• Required work:
[A] From the PlanExe optimization text, extract everything from "From time to" down to "the PlanExe-prompt-lab repository.", word for word.
[B] According to the PlanExe optimization text, why do the dataset zip files serve as the baseline for comparison? Answer in one to three sentences.
START Given text
For all plans both train and verify, commit the new generated files for each plan. Commit improvement stats.
Stage 2 - multiple improvement iteration
Run "one improvement iteration" multiple times, until there score isn't improving significantly.
Stage 3 - next item in the luigi pipeline
As more upstream tasks gets optimized, then move on to further downstream tasks.
From time to time regenerate full plan, and have a reasoning model compare how much better or worse is the new full plan is over various KPIs.
Dataset
Config json file that contains the "dataset train" and "dataset verify".
The dataset lives in the PlanExe-prompt-lab repository.
These zip files are what PlanExe currently outputs, so these are the "baseline" to compare with.
Dataset train
20260310_hong_kong_game.zip 20250329_gta_game.zip 20250321_silo.zip 20260311_parasomnia_research_unit.zip 20260308_sovereign_identity.zip
Dataset verify
20260303_crate_recovery_campaign.zip 20260215_nuuk_clay_workshop.zip 20260202_heatwave_resilience.zip 20260201_media_rescue.zip 20260201_yellowstone_evacuation.zip 20260131_clear_english.zip 20260129_euro_adoption.zip 20260114_cbc_validation.zip 20251101_e_bus_security.zip
Feedback
Strengths
- Incremental approach is smart — optimizing one pipeline step at a time and proving it before moving on avoids compounding errors.
END Given text
START Data for analysis
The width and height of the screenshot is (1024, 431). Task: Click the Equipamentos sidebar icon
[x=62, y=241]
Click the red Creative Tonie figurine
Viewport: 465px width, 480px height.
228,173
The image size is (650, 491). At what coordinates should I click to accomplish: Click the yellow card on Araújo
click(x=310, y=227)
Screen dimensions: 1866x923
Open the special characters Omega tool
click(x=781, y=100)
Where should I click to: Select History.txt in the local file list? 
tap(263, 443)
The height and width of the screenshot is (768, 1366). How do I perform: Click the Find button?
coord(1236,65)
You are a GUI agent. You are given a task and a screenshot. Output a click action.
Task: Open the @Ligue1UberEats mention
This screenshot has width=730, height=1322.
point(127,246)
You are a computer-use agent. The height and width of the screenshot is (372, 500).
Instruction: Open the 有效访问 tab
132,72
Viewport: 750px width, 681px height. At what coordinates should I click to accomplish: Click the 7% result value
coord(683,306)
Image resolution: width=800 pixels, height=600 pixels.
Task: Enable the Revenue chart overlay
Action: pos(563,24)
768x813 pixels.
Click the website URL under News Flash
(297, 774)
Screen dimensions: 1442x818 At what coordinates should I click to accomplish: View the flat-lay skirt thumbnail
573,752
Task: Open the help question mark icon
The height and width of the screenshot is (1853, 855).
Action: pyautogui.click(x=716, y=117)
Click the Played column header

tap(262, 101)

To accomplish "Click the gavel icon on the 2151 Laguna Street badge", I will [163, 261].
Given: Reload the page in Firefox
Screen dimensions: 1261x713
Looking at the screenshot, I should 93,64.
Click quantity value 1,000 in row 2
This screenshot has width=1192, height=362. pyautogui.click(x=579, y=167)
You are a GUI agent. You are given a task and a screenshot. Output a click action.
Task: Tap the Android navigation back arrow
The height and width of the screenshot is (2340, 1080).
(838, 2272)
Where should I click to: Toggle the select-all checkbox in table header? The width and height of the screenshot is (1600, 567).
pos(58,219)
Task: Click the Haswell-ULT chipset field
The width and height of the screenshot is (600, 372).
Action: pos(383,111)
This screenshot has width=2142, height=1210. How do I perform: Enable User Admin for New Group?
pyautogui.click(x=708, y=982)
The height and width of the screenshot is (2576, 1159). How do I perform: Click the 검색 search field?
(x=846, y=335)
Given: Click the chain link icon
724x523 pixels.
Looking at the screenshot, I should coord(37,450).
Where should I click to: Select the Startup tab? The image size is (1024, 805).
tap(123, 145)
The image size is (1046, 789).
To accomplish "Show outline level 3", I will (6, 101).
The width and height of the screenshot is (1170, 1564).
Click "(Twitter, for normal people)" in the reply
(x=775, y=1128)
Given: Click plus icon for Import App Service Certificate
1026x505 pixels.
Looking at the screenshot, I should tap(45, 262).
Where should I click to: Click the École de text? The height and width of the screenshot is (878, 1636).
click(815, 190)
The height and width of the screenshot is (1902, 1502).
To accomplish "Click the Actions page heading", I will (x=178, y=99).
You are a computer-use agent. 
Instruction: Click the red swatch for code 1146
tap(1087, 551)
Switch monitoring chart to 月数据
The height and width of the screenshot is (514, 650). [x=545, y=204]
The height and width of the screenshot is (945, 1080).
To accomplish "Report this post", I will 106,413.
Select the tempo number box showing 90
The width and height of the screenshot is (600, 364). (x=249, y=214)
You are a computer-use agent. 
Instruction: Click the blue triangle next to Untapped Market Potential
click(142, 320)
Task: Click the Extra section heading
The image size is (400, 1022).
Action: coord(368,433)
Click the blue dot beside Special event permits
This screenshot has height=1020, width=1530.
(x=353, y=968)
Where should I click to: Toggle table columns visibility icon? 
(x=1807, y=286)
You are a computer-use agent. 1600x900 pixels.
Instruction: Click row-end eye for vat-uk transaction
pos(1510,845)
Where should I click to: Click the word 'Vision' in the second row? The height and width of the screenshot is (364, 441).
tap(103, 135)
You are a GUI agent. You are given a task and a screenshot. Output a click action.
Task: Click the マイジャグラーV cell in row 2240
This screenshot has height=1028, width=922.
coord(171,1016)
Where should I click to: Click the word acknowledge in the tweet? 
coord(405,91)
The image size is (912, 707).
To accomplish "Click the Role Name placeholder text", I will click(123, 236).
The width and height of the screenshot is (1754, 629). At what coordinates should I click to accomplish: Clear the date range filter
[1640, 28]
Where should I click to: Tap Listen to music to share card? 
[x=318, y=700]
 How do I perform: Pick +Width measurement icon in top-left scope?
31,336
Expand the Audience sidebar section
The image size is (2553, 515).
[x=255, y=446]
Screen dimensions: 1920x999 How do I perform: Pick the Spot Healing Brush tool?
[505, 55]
END Data for analysis
• Exercise results:
[A]
From time to time regenerate full plan, and have a reasoning model compare how much better or worse is the new full plan is over various KPIs.
Dataset
Config json file that contains the "dataset train" and "dataset verify".
The dataset lives in the PlanExe-prompt-lab repository.

[B] The zip files are what PlanExe currently outputs. That is why they serve as the baseline to compare with.